6. Men & Women Have Different Motivational Music
The same team that put together the "ultimate playlist" also discovered something interesting: the most popular exercise music seems to differ pretty radically between the sexes. Their research was drawn from Spotify's millions of public exercise playlists compiled by users, and it looks like, while women appreciate female pop singers like Lady Gaga, men are more drawn to classic rock like Eye Of The Tiger.

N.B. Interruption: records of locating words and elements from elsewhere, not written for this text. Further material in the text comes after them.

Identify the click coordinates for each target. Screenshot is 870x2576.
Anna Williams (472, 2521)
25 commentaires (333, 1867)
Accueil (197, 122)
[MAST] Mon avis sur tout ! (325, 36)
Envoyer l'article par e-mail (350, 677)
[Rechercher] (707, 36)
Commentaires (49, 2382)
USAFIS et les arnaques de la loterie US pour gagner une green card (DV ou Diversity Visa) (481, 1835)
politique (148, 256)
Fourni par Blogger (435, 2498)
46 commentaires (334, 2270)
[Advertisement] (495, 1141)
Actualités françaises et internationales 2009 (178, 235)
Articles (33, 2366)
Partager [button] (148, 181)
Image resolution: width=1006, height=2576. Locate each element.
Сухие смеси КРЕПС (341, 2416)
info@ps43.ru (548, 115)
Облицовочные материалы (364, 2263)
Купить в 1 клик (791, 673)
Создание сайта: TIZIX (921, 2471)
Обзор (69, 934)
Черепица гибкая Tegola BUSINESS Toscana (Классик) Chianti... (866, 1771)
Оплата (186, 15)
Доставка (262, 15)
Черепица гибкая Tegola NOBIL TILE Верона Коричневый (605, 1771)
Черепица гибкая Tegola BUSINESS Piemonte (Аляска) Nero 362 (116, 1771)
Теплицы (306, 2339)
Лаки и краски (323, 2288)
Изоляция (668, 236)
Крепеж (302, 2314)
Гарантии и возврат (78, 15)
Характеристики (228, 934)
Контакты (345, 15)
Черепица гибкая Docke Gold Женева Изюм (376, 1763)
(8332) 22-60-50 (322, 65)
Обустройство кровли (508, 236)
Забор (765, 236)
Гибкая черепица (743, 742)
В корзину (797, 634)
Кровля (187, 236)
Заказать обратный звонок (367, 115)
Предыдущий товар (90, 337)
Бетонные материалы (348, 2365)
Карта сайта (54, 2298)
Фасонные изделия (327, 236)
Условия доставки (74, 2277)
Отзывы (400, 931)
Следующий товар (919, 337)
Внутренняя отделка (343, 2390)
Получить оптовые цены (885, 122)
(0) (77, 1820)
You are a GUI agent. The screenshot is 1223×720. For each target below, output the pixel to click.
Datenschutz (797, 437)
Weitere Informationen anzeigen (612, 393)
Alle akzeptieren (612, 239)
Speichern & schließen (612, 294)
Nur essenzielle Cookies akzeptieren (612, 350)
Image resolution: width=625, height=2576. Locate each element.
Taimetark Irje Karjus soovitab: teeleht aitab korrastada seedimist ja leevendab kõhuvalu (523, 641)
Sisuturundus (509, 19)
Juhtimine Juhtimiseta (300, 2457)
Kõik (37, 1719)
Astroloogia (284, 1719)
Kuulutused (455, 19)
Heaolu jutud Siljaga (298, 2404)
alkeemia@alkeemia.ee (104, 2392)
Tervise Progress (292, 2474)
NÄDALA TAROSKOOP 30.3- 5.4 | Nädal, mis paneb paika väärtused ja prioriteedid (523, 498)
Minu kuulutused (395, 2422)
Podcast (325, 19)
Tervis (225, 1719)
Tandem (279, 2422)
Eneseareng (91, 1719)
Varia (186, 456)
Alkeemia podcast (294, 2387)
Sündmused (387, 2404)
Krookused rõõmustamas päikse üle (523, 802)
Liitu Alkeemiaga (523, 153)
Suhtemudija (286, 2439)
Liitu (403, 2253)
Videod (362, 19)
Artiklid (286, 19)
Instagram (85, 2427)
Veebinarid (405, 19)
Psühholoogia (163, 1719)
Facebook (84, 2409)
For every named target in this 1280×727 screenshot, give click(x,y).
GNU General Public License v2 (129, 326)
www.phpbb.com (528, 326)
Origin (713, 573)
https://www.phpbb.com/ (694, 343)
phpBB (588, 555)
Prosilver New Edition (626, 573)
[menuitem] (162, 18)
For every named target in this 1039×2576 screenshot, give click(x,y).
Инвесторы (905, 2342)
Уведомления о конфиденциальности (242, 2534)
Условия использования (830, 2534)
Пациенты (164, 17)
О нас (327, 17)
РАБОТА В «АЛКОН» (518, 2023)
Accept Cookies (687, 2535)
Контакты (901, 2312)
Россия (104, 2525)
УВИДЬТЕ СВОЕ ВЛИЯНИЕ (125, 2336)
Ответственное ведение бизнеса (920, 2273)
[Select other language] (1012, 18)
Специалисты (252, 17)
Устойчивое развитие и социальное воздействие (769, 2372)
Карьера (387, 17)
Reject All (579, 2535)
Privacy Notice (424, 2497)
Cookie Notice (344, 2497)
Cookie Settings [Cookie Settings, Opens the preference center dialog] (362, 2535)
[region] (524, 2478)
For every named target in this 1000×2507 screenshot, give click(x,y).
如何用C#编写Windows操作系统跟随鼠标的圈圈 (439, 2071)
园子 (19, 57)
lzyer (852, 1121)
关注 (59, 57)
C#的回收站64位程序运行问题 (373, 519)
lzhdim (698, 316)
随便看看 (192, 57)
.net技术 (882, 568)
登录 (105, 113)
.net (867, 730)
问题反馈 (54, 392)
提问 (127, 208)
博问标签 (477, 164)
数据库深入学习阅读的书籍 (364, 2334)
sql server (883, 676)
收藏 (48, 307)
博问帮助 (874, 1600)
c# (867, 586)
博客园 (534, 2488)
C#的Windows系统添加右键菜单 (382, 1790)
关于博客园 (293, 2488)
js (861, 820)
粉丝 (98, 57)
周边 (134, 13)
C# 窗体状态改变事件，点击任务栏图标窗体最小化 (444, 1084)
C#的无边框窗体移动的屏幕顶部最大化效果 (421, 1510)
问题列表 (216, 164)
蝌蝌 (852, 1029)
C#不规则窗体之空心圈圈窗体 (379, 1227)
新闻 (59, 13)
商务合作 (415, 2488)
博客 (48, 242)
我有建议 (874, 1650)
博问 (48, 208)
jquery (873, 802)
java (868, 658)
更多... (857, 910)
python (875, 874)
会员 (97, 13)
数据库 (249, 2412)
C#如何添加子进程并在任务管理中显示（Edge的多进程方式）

The reasoning behind this is unclear, but we can make some good guesses. Music that's more outwardly girl-power, explicitly marketed towards a female market, will likely have more of an emotionally positive pull among women who exercise. After all, music needs to distract and elevate you as well as push you along. Personally tailored workout playlists need to cater to taste as much as tempo to work, but when they do, they're medical wonders: one study showed that, when cardiac patients were given personalized playlists to help them do exercise therapy, they were 70 percent more likely to stick with it.
So start getting scientific about your workout music, and you'll see improvements in ways you may not even have anticipated. And no, a recording of your trainer yelling at you is not going to get you there — unless it's set to a banging beat.